● **REQUIRED WORK**
Rewrite the records below, replacing each "screenshot" with "screen capture" and leaving everything else as it is.

● **INPUT**
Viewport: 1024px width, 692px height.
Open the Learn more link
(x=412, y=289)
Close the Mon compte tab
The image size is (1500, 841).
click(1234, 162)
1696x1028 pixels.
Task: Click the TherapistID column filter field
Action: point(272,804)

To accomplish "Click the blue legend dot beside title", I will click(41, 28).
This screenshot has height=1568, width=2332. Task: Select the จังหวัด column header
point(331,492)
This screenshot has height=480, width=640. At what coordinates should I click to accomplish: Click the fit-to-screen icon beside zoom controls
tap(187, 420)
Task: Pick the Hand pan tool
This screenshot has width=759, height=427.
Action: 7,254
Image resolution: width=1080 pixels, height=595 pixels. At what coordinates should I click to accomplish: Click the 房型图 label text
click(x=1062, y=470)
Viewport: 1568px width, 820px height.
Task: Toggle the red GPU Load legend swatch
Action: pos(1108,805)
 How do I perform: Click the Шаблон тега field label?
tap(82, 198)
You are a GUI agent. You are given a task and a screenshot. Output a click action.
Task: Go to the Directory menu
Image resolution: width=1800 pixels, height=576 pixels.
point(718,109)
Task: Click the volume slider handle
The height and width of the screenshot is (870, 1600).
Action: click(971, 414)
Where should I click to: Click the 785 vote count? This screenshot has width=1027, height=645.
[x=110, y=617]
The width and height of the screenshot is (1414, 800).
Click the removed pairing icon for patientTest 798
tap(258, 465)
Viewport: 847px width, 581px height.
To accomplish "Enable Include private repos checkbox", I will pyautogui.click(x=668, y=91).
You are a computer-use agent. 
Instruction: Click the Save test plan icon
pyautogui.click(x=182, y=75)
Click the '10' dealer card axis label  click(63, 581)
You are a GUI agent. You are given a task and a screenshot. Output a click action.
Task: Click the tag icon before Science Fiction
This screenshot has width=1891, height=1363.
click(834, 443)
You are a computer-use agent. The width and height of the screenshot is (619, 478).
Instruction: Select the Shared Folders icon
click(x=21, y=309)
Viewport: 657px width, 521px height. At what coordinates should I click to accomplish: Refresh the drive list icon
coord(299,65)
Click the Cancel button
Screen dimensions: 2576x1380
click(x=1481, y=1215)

● **TASK RESULT**
Viewport: 1024px width, 692px height.
Open the Learn more link
(x=412, y=289)
Close the Mon compte tab
The image size is (1500, 841).
click(1234, 162)
1696x1028 pixels.
Task: Click the TherapistID column filter field
Action: point(272,804)

To accomplish "Click the blue legend dot beside title", I will click(41, 28).
This screen capture has height=1568, width=2332. Task: Select the จังหวัด column header
point(331,492)
This screen capture has height=480, width=640. At what coordinates should I click to accomplish: Click the fit-to-screen icon beside zoom controls
tap(187, 420)
Task: Pick the Hand pan tool
This screen capture has width=759, height=427.
Action: 7,254
Image resolution: width=1080 pixels, height=595 pixels. At what coordinates should I click to accomplish: Click the 房型图 label text
click(x=1062, y=470)
Viewport: 1568px width, 820px height.
Task: Toggle the red GPU Load legend swatch
Action: pos(1108,805)
 How do I perform: Click the Шаблон тега field label?
tap(82, 198)
You are a GUI agent. You are given a task and a screen capture. Output a click action.
Task: Go to the Directory menu
Image resolution: width=1800 pixels, height=576 pixels.
point(718,109)
Task: Click the volume slider handle
The height and width of the screen capture is (870, 1600).
Action: click(971, 414)
Where should I click to: Click the 785 vote count? This screen capture has width=1027, height=645.
[x=110, y=617]
The width and height of the screen capture is (1414, 800).
Click the removed pairing icon for patientTest 798
tap(258, 465)
Viewport: 847px width, 581px height.
To accomplish "Enable Include private repos checkbox", I will pyautogui.click(x=668, y=91).
You are a computer-use agent. 
Instruction: Click the Save test plan icon
pyautogui.click(x=182, y=75)
Click the '10' dealer card axis label  click(63, 581)
You are a GUI agent. You are given a task and a screen capture. Output a click action.
Task: Click the tag icon before Science Fiction
This screen capture has width=1891, height=1363.
click(834, 443)
You are a computer-use agent. The width and height of the screen capture is (619, 478).
Instruction: Select the Shared Folders icon
click(x=21, y=309)
Viewport: 657px width, 521px height. At what coordinates should I click to accomplish: Refresh the drive list icon
coord(299,65)
Click the Cancel button
Screen dimensions: 2576x1380
click(x=1481, y=1215)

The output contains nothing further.